The market capitalization of Circle’s USDC stablecoin has surged to a new all-time high of approximately $79.2 billion, driven by significant inflows in recent weeks and highlighting a shift in digital asset demand patterns. According to aggregated data from CoinMarketCap, this figure surpasses the previous peak of just under $79 billion recorded in December 2024, following a steady climb from over $70 billion in early February and $75 billion earlier this month.

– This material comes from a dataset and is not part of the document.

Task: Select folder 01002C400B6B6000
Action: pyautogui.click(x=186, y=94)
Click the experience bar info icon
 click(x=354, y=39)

The growth coincides with reports of heightened activity in Middle Eastern over-the-counter (OTC) markets. Rami Al-Hashimi, an analyst who identifies as Dubai-based, suggested on social media platform X that local OTC desks are struggling to satisfy demand for USDC, linking the surge to broader capital movements.
Dubai’s Real Estate Downturn and Capital Reallocation
Al-Hashimi posited a direct connection between the USDC demand spike and turmoil in the United Arab Emirates’ property sector. He claimed that Dubai property values have declined roughly 27% in the current month, prompting investors to reallocate capital into digital assets. “War panic. Capital flight. Sellers are bleeding,” he wrote, characterizing the shift as a response to financial uncertainty.

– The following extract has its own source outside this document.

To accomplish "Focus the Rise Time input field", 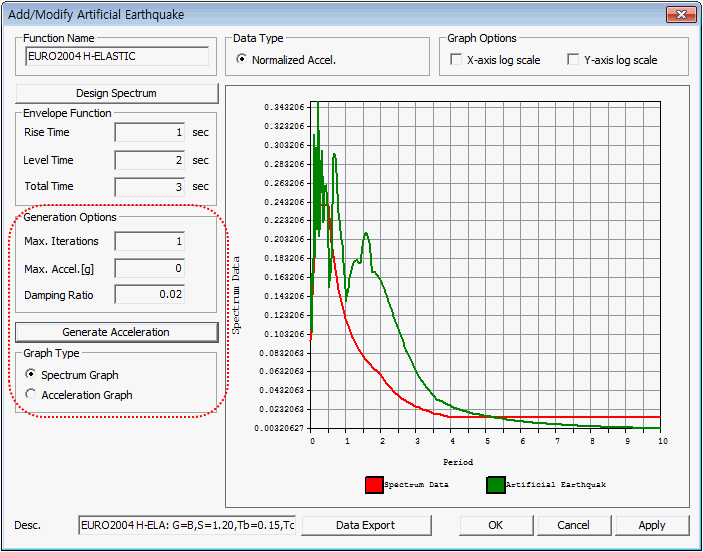I will tap(149, 132).
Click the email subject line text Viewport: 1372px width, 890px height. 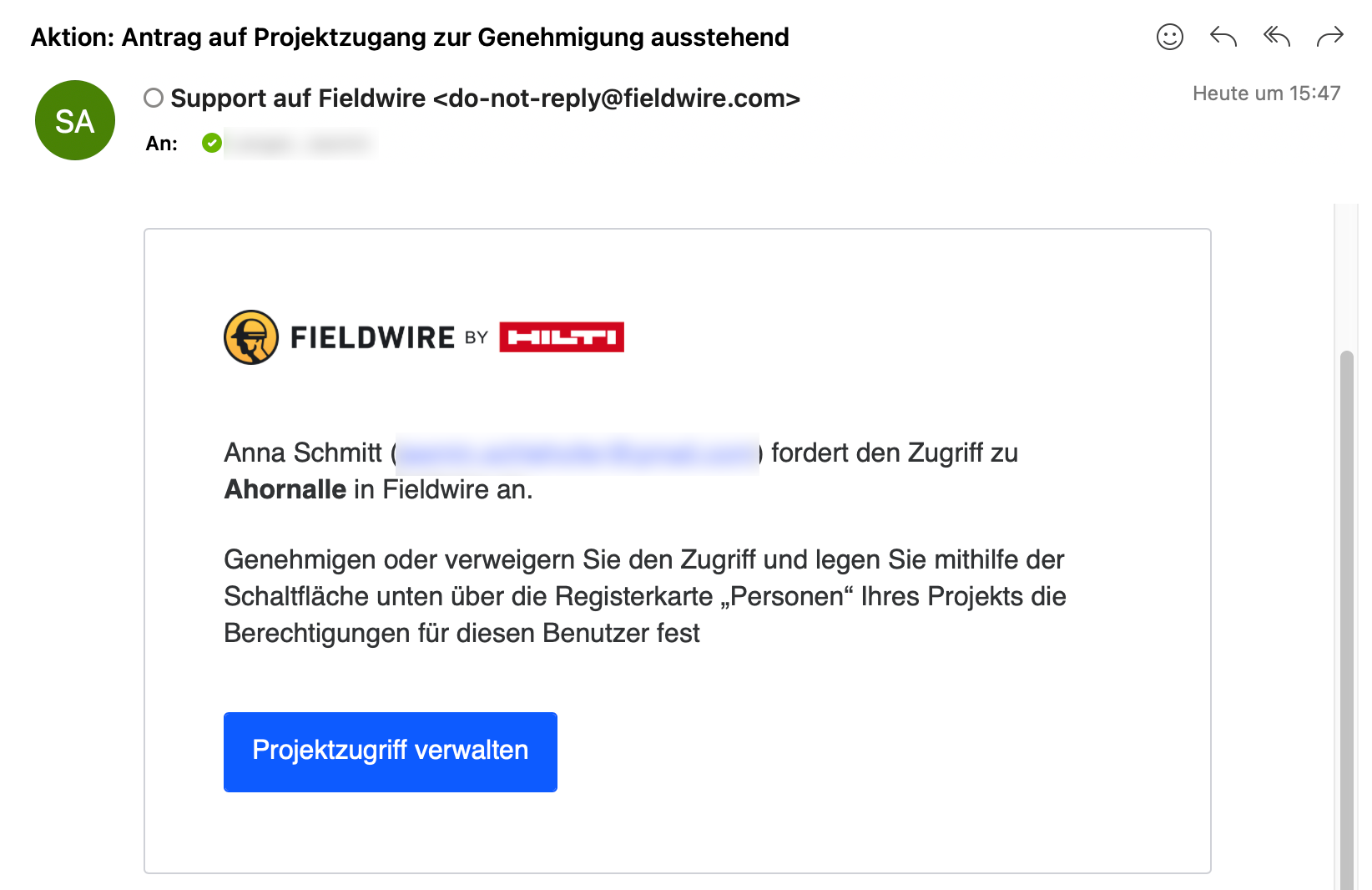point(410,38)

Supporting this narrative, TradingView data shows the DFM Real Estate Index—which tracks listed real estate and construction firms on the Dubai Financial Market—has fallen from a recent high near 16,800 to about 11,516, a drop of approximately 31%. Al-Hashimi further alleged that some property sellers are now accepting cryptocurrency payments and offering discounts, such as 5–10% off for Bitcoin (BTC) transactions, though these claims remain anecdotal and unverified by broader market data.
Context and Caveats
It is important to note that Al-Hashimi operates as an independent analyst and his views are not affiliated with any major financial institution. While his observations align with reported stress in Dubai’s real estate market—a sector historically sensitive to global capital flows—correlation does not confirm causation. The stablecoin supply increase could reflect multiple factors, including institutional treasury management, growth in decentralized finance (DeFi), or cross-border remittance needs independent of regional real estate prices.

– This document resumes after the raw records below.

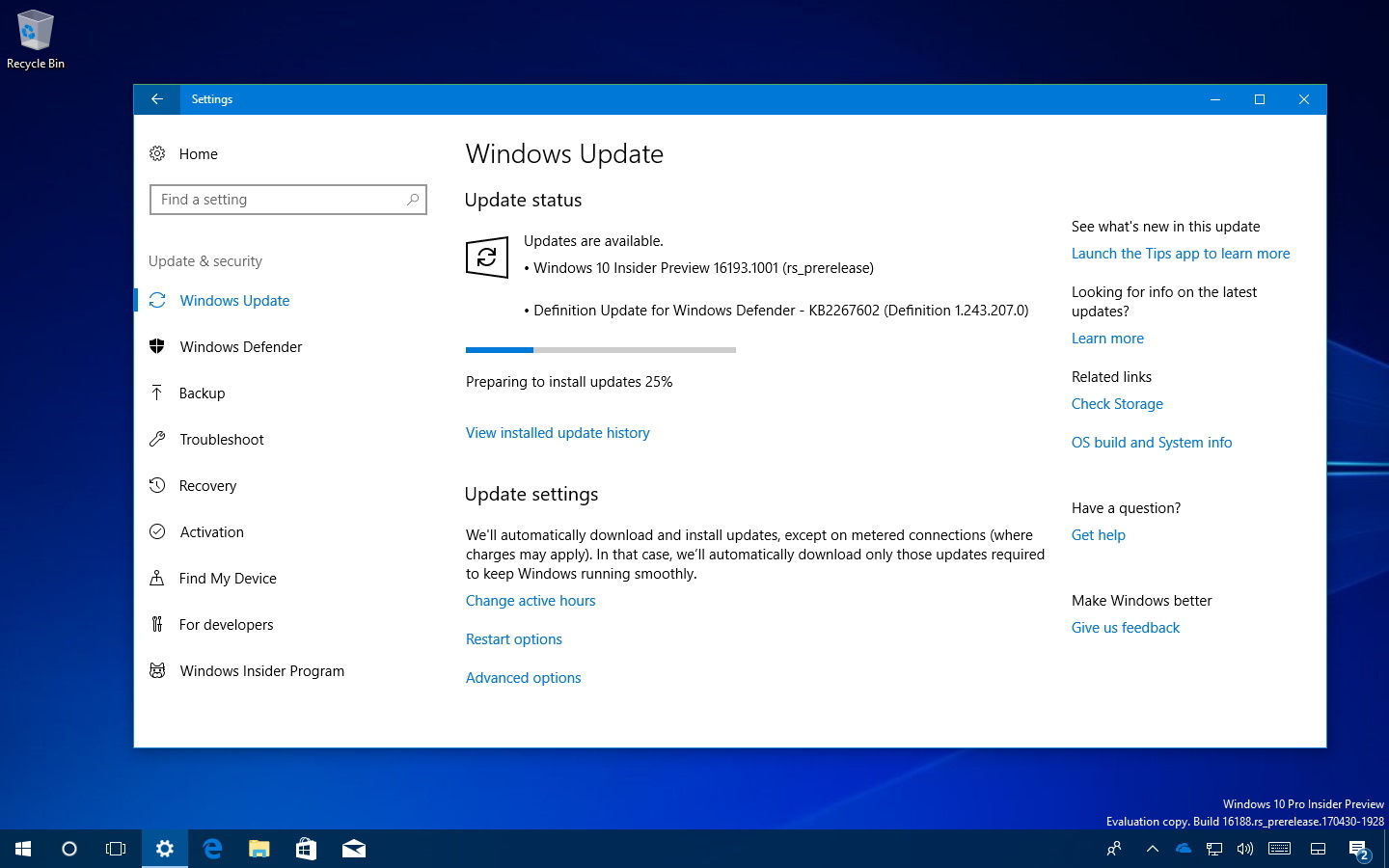This screenshot has height=868, width=1389.
Task: Click the update installation progress bar
Action: (x=599, y=350)
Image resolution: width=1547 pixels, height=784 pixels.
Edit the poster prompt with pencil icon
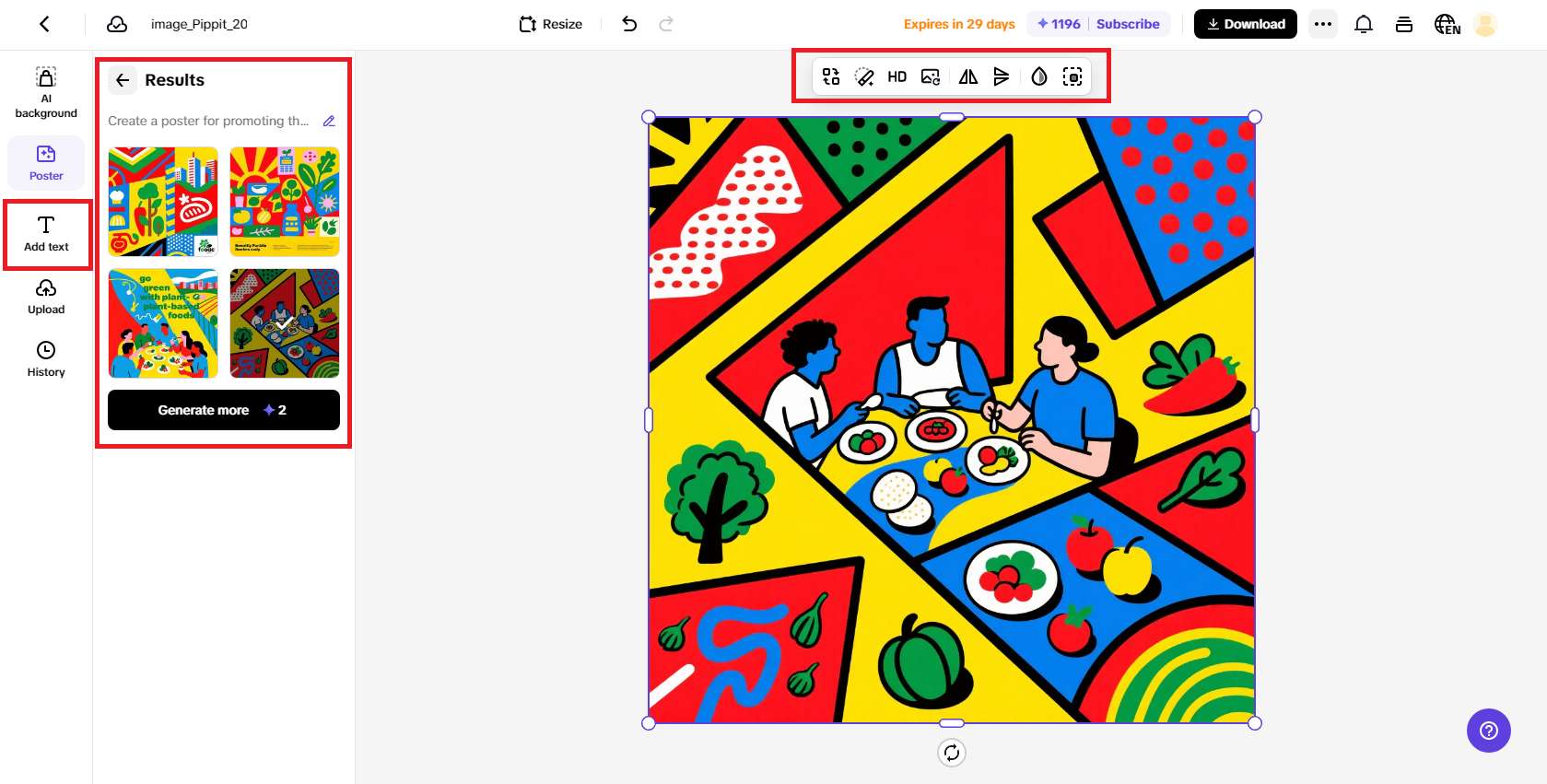[x=329, y=121]
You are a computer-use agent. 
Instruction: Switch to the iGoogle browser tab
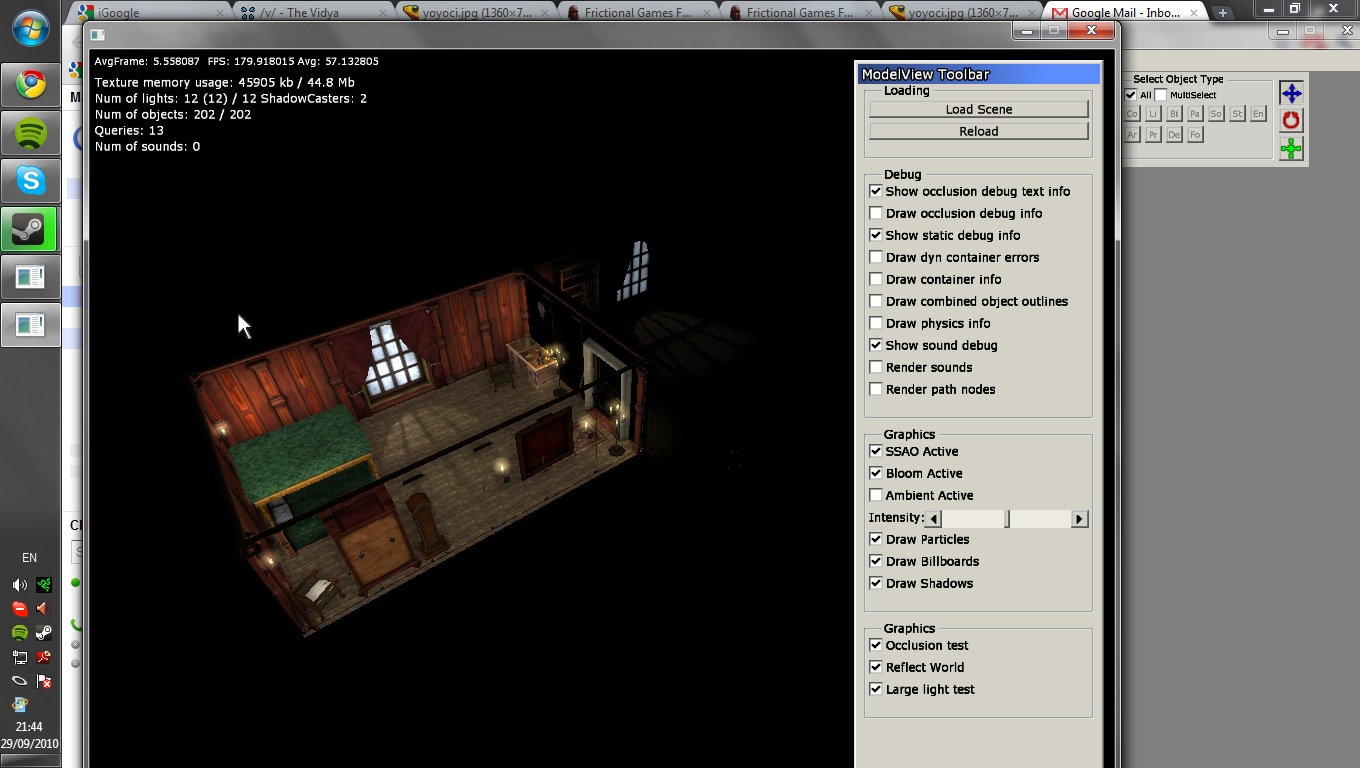tap(150, 13)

USDC Gains Ground in Transaction Volume
Separate research from Japanese investment bank Mizuho indicates that USDC has achieved a significant milestone in transactional activity. In a recent note, the bank reported that USDC’s adjusted on-chain transaction volume year-to-date reached approximately $2.2 trillion, surpassing Tether’s USDT (USDT) at $1.3 trillion for the first time since 2019. This grants USDC about 64% of the combined adjusted transaction share between the two leading stablecoins.
Despite this shift in usage metrics, USDT maintains a commanding lead in total market capitalization at around $184 billion, compared to USDC’s $79.2 billion. The divergence suggests that while USDC is seeing intensified use in certain high-volume corridors, USDT’s broader adoption across exchanges and treasury operations remains substantial.